High Availability Linux with Software RAID
RAID, redundant array of independent (or inexpensive) disks, is a system that employs two or more disk drives in combination, through hardware or software, for performance and fault tolerance. RAID has a number of different configurations referred to as levels. The most common RAID levels and their functions are:
Level 0: data striping, no redundancy.
Level 1: disk mirroring.
Level 3: similar to 0 but one specific disk is used to stripe data.
Level 5: low-level data striping across all disks with stripe error correction.
For more information, refer to www.acnc.com/04_01_00.html for a thorough discussion on the various RAID levels.
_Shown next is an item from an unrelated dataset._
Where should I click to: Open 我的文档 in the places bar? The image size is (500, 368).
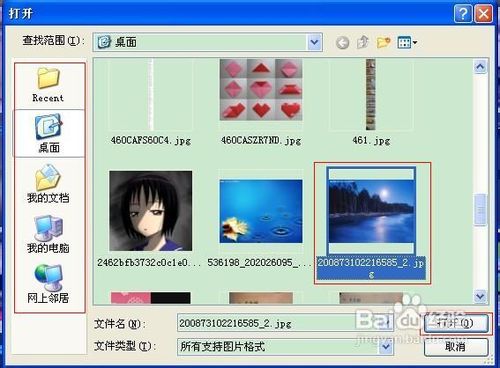48,184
Data striping is the ability to spread disk writes across multiple disks. This alone can result in improved performance as well the ability to create one large volume from multiple disks. For instance, if you had nine 6GB drives, you ordinarily would be forced to create at least nine partitions when configuring your system. This partitioning scheme, however, may not make sense for your situation. If you created a RAID 0 out of the nine drives, it would appear to the system as one 54GB drive, which you could then partition as you saw fit. In this scenario, though, if one disk fails then the entire array would fail.
Disk mirroring uses two drives at a time and duplicates exactly one drive to the other. This duplication provides hardware redundancy; if one drive fails, the other can continue to operate independently. Software errors can propagate across the mirror, however, corrupting both disks.
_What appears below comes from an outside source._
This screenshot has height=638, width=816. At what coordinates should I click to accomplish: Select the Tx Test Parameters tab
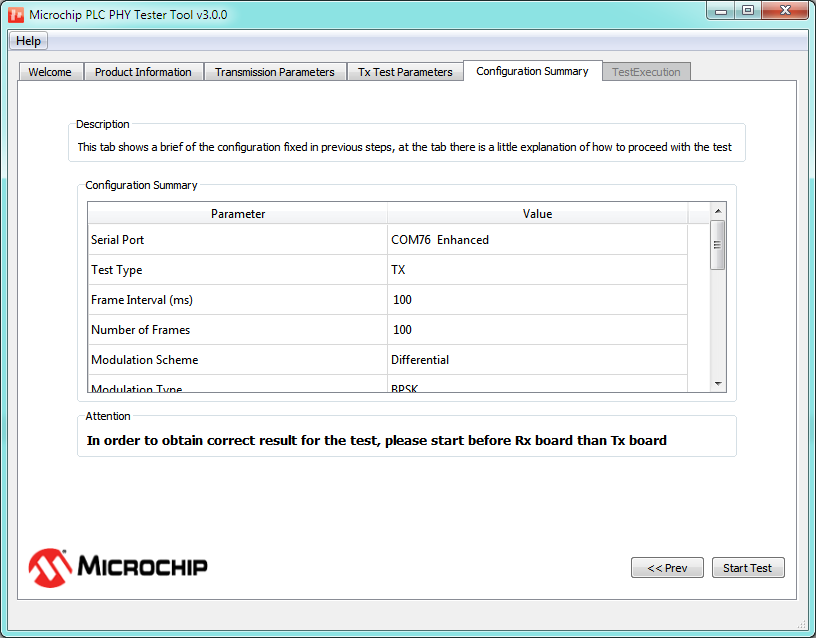click(405, 72)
Level 3 assigns one disk in the array to be used for parity (error correction), and the data is then striped across all the other disks in the array. The advantage here is any one disk in the array can fail without any data loss. However, you must give up one disk's worth of space for error correction. Level 3 does not work well with a software RAID solution, and it also has performance drawbacks, as compared to Level 5.
Level 5 stripes data and the error correcting parity data across all the disks in the array. As a result, one disk can fail without loss of data. When this happens, the RAID is said to be operating in degraded mode. If more than one disk fails at the same time, though, the entire array will fail.
This article focuses on using software RAID Level 5 under a fresh installation of Red Hat 8.0 and testing the fault tolerance of the RAID. RAID support for Linux has matured over the years, and the ability to install a system that can boot into a RAID-configured set of disks is standard.
Before actually rebuilding my server with RAID 5, I wanted to be able to test out the installation, tools and failure modes in a safe environment. I also wanted the tests to be as close as possible to the real configuration of my physical hardware.
I have been using VMware (www.vmware.com) since its first beta release in the late 1990s. I highly recommend it for anyone who has to develop on multiple platforms or who needs to do any type of testing on multiple platforms. Using VMware, I was able to set up a Linux virtual machine with six 9GB SCSI drives (as are found on my server) on a machine with only one real physical IDE drive.
As we will see, creating a high availability (HA) Linux server using RAID 5 is a pretty straightforward process. There is one catch, however; you must have at least one native partition that contains the /boot directory. This has to do with the kernel needing to load the drivers that support RAID from a native disk before it can actually mount the RAID. This little detail makes things interesting. Namely, affects the way the drives in the RAID are partitioned and how you recover from a failure of the particular drive that contains the native partition.
In order to configure my Linux VM to match my physical machine as closely as possible, I created six 9GB SCSI drives (Figure 1). One of the nice things about creating the virtual drives is they do not initially take up as much space as you assign to them. Instead, the files grow to accommodate data placed on them inside the VM. So, as far as the VM is concerned, it has 54GB at its disposal. But the complete test installation takes up about 1GB of physical space from my actual hard drive.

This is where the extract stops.